Coinbase has halved its AI spending: the paradox of token consumption growth

28.06.2026

17:37

Coinbase CEO Brian Armstrong shared an unexpected company strategy: despite exponential growth in compute token consumption, AI costs were cut in half. The secret, he says, lies not in banal restrictions or limits, but in fine-tuning the infrastructure.

Not Limits, but Smart Routing

Armstrong explained that Coinbase engineers can choose any AI model, but default settings play a key role. The company experiments with using open models, such as GLM 5.2 and Kimi 2.7, through an internal gateway. Notably, 91% of employees never hit limits, so the company switched to cheaper configurations without lowering thresholds.

The basis of the savings is intelligent request routing. The system automatically directs a task to the most suitable model, considering caching and cost. For example, a flagship model is used for strategic planning, while a lighter, cheaper one handles routine execution. Armstrong emphasizes that the model selection should be automated by the AI itself, not a human.
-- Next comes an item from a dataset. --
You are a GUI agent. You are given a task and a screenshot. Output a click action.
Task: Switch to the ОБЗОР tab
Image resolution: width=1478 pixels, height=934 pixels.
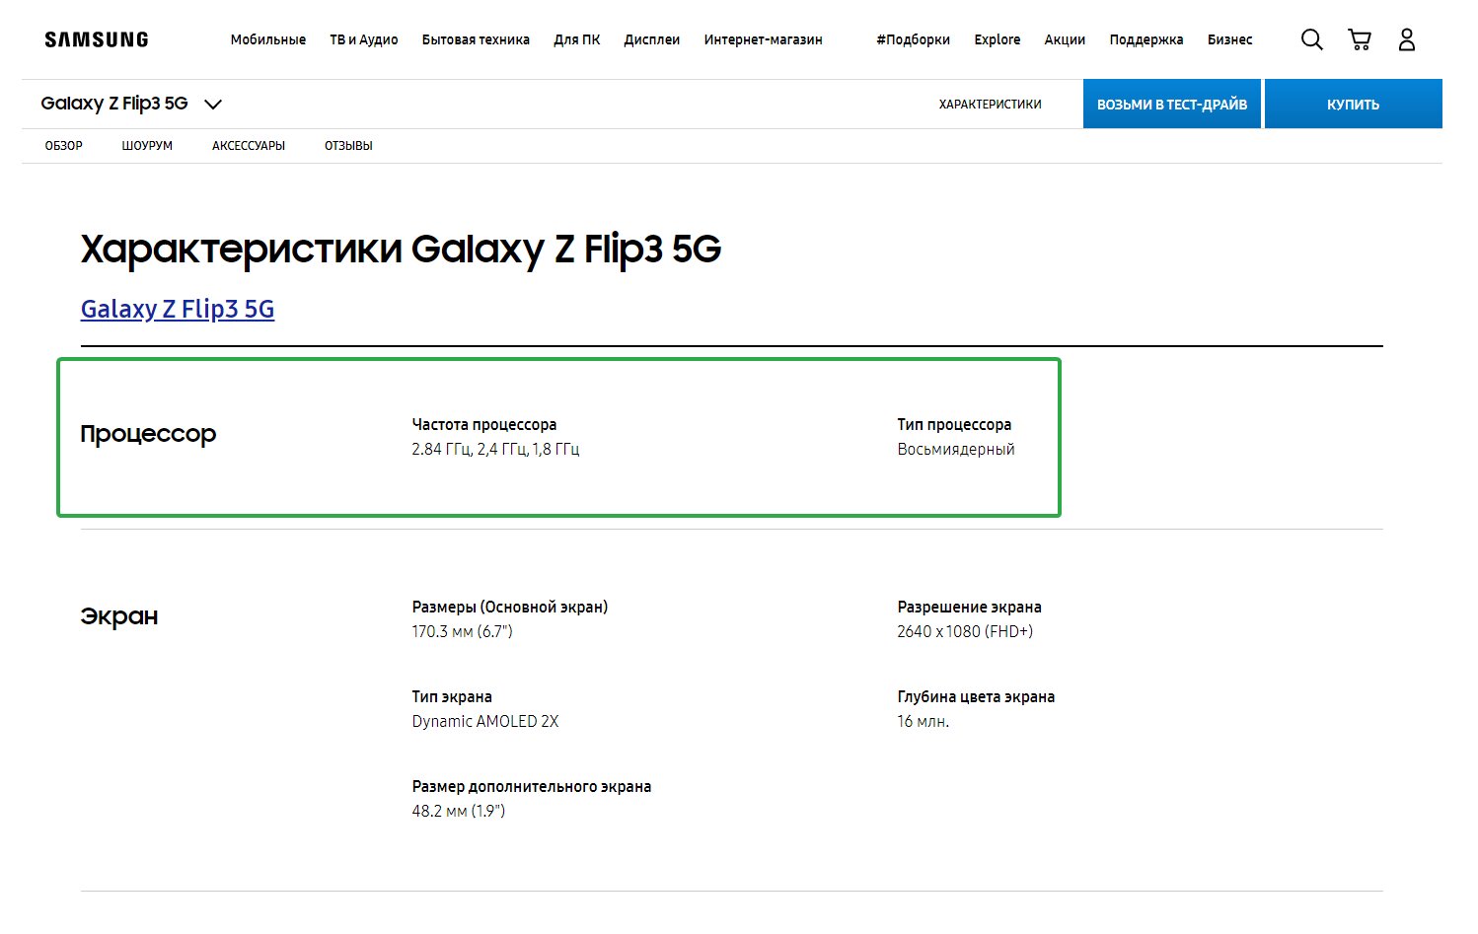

Cache and Context: Two Pillars of Savings

The role of caching is highlighted separately. Cache misses are the easiest way to skyrocket costs. At Coinbase, all requests are configured to reuse already processed information. In the LibreChat service, the cache hit rate rose from 5% to 60% after proper configuration.

Context savings are equally important. Armstrong advises starting new sessions when changing tasks, narrowly limiting file context, and disabling unused tools. The goal is not to spend fewer tokens, but to avoid wasting them. It is this approach that allowed Coinbase to nearly halve costs while consumption continues to grow.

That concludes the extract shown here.